Renate Hoy (born Renate Anita Huy; 31 December 1930 – 1 July 2024), also credited as Erika Nordin, was a German actress and beauty pageant titleholder.

==Career==
After winning the title of Miss Nürnberg, she was crowned Miss Germany of 1952. She then travelled to the United States to represent her country in the first Miss Universe contest, which was held in Long Beach, California where she placed fifth (fourth runner up).

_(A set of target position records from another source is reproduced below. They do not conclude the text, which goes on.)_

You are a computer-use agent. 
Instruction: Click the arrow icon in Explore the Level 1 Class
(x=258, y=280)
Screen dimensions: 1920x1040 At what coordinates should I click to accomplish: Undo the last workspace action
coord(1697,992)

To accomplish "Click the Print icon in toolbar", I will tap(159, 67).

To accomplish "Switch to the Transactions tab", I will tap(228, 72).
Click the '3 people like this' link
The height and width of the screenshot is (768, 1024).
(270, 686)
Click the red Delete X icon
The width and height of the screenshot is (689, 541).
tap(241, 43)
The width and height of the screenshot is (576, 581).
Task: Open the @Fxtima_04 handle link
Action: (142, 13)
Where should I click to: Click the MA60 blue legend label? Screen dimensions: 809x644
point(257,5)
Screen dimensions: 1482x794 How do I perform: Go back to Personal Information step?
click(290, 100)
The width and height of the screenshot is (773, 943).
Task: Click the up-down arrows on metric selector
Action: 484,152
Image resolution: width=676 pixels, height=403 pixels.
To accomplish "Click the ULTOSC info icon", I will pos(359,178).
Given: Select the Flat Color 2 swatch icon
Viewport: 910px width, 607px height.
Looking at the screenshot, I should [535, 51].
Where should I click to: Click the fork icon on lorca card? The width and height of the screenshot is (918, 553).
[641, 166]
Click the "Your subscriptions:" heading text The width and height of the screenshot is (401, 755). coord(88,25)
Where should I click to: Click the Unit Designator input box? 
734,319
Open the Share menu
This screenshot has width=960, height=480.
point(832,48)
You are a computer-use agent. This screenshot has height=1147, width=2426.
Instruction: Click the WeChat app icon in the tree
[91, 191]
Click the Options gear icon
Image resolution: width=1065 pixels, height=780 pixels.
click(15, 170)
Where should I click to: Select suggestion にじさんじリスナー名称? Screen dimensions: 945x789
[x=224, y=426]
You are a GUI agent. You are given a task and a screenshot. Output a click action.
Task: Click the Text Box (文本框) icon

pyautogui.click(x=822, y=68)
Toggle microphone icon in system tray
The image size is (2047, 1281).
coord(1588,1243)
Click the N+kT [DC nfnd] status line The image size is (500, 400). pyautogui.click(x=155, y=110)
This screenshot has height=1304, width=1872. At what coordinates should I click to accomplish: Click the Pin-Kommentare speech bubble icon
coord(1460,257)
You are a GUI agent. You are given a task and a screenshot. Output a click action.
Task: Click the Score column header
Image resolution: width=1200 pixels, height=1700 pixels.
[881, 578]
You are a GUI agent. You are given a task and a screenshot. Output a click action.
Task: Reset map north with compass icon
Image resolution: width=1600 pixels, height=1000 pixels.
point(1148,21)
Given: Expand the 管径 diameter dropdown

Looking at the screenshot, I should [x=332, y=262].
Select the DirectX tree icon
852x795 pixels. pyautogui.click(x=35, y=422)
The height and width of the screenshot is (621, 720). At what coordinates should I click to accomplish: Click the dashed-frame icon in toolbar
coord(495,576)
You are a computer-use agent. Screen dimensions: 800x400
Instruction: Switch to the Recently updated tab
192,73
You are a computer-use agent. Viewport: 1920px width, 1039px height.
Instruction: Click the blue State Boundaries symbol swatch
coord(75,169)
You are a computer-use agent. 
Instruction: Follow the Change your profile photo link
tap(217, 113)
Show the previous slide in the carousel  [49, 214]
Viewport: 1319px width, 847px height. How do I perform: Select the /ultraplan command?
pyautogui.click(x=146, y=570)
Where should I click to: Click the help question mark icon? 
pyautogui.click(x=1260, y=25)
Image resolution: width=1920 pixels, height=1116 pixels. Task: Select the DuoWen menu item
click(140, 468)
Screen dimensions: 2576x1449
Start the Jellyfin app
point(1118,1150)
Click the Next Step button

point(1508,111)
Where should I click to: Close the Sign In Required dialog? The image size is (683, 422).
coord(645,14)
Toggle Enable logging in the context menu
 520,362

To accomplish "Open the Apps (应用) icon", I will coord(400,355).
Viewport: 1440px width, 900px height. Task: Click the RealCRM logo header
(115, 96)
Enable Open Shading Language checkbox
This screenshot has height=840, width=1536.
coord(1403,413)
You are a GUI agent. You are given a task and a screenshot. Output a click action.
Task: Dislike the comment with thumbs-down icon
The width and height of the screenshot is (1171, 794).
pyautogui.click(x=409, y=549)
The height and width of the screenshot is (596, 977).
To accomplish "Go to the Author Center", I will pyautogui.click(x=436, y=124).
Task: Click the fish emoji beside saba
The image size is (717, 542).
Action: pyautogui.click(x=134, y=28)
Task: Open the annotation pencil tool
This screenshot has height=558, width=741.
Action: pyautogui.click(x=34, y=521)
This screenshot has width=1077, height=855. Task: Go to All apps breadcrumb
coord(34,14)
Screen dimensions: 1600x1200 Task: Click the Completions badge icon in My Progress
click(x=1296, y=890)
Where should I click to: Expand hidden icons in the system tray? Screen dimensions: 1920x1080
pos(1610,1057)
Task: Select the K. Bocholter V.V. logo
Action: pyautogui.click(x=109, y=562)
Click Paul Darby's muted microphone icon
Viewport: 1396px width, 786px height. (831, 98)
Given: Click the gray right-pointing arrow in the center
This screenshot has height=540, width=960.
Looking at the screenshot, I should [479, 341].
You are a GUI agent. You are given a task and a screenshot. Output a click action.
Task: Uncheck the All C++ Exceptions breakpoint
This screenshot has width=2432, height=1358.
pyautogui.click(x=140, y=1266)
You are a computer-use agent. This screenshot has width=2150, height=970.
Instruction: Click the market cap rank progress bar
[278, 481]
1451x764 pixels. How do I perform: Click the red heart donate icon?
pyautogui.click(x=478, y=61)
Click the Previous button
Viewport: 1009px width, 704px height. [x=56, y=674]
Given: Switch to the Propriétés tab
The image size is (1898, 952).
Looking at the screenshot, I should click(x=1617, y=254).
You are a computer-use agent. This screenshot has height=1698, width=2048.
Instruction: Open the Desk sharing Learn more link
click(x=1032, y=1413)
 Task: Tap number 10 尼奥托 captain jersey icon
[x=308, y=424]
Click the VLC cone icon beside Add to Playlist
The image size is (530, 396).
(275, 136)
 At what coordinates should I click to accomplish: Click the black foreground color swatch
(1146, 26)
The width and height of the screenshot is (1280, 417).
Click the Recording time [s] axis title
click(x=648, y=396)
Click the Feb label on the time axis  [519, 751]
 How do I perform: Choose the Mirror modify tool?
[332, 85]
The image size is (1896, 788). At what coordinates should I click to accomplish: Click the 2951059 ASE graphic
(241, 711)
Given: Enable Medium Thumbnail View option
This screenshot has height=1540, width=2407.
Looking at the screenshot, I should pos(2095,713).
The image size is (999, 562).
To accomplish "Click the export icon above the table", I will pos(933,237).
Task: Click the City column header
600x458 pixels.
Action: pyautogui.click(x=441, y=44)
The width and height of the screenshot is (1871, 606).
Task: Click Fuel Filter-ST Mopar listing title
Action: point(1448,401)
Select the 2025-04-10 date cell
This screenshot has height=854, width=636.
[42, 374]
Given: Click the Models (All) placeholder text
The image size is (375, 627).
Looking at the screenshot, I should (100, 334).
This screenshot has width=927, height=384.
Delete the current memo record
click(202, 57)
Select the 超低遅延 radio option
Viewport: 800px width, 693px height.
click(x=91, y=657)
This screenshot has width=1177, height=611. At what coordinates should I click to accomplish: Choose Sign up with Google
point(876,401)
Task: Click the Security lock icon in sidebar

Shortly thereafter, she became a contract player for Universal Studios and made several movies during the 1950s. She was in such films as Abbott and Costello Go to Mars, Missile to the Moon, The Golden Blade, The Birds and the Bees, The Sea Chase, A Certain Smile, and had a leading role in the classic German film Schloß Hubertus.

==Personal life==
In 1954, Hoy married actor Brett Halsey. They had two children, son Charles Oliver Hand, Jr. (a.k.a. "Rock Bottom" of the Los Angeles-based punk band Rock Bottom and the Spys) and daughter Tracy Leigh. They divorced in 1959. Charles Hand was murdered in prison while serving a 25-year sentence.

Following a landmark 1960 Screen Actors Guild strike, Hoy retired from acting. In 1963, Hoy married prominent civil rights attorney Raymond C. Simpson. The couple had one child, musician Richard James Simpson, a member of the bands Invisiblechains and Teardrain.

Hoy died on 1 July 2024, at the age of 93.